• **About this task**
Copy out each line of the data that holds the word "computer".

Records to use section start

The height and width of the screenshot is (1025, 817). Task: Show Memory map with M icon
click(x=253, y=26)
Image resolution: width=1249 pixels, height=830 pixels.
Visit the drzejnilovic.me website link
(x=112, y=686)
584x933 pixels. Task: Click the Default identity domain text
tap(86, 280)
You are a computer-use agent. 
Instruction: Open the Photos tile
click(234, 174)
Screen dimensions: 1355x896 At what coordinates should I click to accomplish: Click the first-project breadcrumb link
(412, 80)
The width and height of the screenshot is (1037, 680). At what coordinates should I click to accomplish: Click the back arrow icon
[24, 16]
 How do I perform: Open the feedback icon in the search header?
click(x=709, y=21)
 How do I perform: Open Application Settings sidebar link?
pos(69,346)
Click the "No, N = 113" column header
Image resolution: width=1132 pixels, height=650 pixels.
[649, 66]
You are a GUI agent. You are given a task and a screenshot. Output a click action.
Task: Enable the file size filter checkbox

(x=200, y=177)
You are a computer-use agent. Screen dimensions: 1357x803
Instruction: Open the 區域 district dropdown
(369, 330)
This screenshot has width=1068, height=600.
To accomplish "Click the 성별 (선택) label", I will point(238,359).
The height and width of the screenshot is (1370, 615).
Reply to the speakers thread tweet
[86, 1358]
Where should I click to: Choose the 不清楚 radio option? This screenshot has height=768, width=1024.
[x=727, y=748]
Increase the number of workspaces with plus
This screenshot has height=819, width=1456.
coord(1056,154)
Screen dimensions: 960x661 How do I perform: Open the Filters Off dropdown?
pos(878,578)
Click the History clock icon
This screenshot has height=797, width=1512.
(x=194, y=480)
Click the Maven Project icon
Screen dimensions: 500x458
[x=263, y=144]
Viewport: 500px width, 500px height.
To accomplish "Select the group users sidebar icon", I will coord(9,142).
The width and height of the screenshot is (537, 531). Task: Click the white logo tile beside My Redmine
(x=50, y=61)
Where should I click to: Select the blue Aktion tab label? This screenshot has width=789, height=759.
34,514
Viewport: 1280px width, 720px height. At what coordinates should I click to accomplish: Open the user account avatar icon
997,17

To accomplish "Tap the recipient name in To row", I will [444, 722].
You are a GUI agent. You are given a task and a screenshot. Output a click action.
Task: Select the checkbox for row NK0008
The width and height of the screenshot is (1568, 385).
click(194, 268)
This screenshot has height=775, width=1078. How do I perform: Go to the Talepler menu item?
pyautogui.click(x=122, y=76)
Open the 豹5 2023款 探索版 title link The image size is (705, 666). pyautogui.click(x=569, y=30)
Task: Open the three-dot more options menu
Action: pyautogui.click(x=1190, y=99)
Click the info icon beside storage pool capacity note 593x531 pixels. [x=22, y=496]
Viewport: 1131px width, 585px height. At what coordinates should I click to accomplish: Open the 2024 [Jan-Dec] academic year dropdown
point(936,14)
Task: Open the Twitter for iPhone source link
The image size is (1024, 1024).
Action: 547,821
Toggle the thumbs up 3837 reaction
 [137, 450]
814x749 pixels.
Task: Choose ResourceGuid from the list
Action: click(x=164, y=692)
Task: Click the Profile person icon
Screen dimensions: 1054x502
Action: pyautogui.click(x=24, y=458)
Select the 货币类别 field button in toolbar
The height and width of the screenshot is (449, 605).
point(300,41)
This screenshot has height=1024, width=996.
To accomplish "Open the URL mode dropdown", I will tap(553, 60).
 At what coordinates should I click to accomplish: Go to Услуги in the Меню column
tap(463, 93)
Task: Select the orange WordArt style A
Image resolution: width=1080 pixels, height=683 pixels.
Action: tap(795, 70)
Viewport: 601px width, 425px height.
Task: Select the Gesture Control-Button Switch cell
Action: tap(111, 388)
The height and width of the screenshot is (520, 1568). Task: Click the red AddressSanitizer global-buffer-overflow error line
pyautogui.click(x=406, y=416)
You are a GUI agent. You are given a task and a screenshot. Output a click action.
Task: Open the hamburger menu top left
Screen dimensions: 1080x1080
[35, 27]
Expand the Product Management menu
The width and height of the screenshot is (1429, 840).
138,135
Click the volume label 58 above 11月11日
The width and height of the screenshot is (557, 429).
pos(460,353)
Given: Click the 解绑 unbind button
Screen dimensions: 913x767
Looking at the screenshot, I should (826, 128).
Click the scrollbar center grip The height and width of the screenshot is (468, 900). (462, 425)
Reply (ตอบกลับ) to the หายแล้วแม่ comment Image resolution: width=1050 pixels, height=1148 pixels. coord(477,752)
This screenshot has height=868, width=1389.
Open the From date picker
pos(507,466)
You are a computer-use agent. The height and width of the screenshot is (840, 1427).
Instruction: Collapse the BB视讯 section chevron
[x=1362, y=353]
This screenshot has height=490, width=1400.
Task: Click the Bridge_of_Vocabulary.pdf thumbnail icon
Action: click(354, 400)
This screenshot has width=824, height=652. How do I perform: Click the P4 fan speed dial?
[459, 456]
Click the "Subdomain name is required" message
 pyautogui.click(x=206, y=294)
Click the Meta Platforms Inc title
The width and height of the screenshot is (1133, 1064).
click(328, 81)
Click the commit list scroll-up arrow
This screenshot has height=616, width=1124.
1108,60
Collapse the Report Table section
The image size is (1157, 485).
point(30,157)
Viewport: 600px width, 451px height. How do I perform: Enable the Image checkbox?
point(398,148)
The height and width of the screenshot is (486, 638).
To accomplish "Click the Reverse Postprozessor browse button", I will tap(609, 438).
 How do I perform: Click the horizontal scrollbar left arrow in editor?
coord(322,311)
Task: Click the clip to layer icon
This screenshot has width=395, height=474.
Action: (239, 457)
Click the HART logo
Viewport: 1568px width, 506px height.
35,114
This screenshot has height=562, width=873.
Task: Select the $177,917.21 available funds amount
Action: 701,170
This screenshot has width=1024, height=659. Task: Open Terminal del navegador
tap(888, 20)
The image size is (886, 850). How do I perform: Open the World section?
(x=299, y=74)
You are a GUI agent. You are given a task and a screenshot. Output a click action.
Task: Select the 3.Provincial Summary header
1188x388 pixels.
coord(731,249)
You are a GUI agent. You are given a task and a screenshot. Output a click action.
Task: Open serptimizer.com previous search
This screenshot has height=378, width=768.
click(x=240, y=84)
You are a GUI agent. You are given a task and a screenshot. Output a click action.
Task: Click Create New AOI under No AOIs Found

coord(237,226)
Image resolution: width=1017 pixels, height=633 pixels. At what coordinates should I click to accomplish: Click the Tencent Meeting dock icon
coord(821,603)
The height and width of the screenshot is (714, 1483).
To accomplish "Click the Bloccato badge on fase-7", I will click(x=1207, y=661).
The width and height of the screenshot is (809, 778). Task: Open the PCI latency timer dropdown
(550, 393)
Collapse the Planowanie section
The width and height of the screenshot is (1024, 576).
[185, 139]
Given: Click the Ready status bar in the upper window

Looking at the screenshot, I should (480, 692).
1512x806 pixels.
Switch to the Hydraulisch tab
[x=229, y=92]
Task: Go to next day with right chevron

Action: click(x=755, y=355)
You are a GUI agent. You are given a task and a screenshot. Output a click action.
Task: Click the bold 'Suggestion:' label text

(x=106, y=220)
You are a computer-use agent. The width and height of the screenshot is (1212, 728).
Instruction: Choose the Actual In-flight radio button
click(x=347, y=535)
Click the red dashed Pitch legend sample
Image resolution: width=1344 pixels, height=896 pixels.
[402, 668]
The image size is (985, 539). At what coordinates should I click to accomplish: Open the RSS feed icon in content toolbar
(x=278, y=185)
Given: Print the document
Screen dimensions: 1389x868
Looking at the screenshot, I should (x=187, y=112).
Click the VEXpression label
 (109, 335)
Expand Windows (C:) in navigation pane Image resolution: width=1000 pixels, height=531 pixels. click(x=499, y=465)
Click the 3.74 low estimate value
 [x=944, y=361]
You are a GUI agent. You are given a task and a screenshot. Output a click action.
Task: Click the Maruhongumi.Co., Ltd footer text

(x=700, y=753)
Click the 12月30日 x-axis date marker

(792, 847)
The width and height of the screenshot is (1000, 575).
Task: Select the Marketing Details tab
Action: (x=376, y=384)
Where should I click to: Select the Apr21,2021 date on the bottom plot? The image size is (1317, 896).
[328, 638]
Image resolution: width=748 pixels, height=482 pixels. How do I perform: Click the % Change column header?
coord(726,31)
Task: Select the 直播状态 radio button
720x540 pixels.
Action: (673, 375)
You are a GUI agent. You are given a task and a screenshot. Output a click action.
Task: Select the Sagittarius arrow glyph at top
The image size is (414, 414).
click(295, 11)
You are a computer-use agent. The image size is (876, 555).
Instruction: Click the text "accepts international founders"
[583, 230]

Records to use section end

• **Written response**
You are a computer-use agent. 
You are a computer-use agent. Screen dimensions: 1357x803
You are a computer-use agent. The height and width of the screenshot is (840, 1427).
You are a computer-use agent. The width and height of the screenshot is (1212, 728).
You are a computer-use agent. The image size is (876, 555).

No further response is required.